Circular Economy: Its Benefits And Barriers Australia Faces In Implementing It 

Seeking out a more sustainable means of production has been an aim for many companies across the globe since the dawn of the industrial revolution. In time, the need for eco-friendly means of production grew, and as years went by, various sustainable manufacturing principles and methods came and went. But recently, the idea of a circular economy or circularity has gained precedence. Although a reasonably old concept dating back to the 1960s, this method of sustainable production focused more on the technological side of manufacturing than the environmental side, something that all the other sustainability concepts never focused on.

A circular economy is meant to create products that would be used far beyond their normal functioning, well into and beyond the disposal stages. Unlike the marketing stunts by various companies in the country using fake displays of sustainability, the concept of a circular economy focuses on creating an environmentally-safe means of production rather than making false promises. Moreover, circular fashion has been gaining popularity and is even being hailed as the next step in sustainability and a gateway towards sustainable manufacturing. The circular means of production highlights everything from procuring the raw materials to the disposal of the final product after use. And after that, the finished product is brought back into the cycle through recycling.

Benefits Of Implementing A Circular Economy:

  1. One of the most notable benefits of implementing a circular economy is that it reduces the country’s dependency on all non-renewable sources of power. Companies will depend less on sources like oil and gas if their products are reused or recycled. This way, discarded products will still find a use-case scenario without wasting resources.
  2. It reduces carbon emissions by ensuring that the products are disposed of properly, and materials are reintroduced into the production cycle as much as possible.
  3. Unlike other sustainability models, the concept of a circular economy makes use of reusing and recycling more effectively. This makes the new method of sustainability a more practical solution for Australian economies to reduce the negative impacts on the environment.
  4. This new shift can open new opportunities for companies as well as consumers. The economic payoff has been estimated to be about 23 billion dollars more than Australia’s GDP. The shift will also allow the country to make better changes in terms of durable products and low wastage production cycles.
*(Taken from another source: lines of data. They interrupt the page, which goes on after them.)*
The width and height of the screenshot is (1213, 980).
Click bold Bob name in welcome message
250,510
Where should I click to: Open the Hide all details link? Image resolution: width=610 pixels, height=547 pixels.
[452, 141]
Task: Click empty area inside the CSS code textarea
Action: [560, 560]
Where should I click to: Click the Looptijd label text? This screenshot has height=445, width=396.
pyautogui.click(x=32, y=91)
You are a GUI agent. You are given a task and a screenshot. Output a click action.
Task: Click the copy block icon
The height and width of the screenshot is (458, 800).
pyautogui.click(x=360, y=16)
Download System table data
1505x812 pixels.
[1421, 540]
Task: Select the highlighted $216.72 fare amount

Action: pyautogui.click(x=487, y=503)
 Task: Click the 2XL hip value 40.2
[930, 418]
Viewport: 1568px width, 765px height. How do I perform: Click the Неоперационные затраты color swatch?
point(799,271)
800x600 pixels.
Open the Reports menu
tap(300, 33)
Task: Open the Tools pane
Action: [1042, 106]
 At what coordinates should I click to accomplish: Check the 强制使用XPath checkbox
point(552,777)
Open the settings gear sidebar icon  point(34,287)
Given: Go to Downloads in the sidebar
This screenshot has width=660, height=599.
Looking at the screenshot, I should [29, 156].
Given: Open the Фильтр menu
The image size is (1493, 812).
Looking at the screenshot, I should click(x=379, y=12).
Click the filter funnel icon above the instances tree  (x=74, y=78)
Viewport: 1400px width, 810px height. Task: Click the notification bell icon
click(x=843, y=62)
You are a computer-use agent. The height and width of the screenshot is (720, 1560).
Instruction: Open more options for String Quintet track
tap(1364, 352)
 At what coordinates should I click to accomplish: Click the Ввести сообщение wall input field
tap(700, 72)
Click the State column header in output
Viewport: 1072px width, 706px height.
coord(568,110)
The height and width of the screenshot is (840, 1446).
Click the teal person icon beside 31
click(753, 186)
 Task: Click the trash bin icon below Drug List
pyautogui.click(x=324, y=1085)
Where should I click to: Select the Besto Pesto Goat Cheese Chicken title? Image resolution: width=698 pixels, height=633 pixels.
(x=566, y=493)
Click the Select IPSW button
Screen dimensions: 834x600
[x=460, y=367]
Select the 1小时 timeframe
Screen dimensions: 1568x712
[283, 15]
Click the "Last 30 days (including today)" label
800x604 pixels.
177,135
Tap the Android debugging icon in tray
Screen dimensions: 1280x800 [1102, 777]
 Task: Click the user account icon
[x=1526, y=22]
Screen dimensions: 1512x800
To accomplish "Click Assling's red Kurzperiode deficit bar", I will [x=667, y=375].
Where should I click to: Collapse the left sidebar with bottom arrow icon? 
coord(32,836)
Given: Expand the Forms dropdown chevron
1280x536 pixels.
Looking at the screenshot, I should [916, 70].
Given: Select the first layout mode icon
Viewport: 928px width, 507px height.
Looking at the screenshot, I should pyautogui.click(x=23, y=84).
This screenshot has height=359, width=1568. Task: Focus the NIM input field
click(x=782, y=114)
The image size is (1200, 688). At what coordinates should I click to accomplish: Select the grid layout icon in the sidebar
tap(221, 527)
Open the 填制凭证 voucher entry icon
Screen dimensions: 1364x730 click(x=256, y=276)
Barriers That Stand In The Way Of Implementing A Circular Economy:

  1. Most products made in the country exceed the demand expectations of the general public. This creates a surplus in the market that gives rise to overproduction.
  2. Due to a lack of awareness, many consumers purchase the cheapest products. Most cheap products are usually made from inferior materials, compromising quality for bulk production. Due to the lack of quality materials, the product won’t last as long and are discarded in landfills, the waste volume growing in numbers as the quality of these products goes down.
  3. There are no government regulations to keep the companies in check, and there are no initiatives taken by the governing bodies to implement these changes.
  4. Many parts of the country lack the proper infrastructure and resources to dispose of properly and handle waste products.


The concept of circularity is gaining traction. This ambitious movement will soon find itself in all industries, taking hold of all aspects of the economy.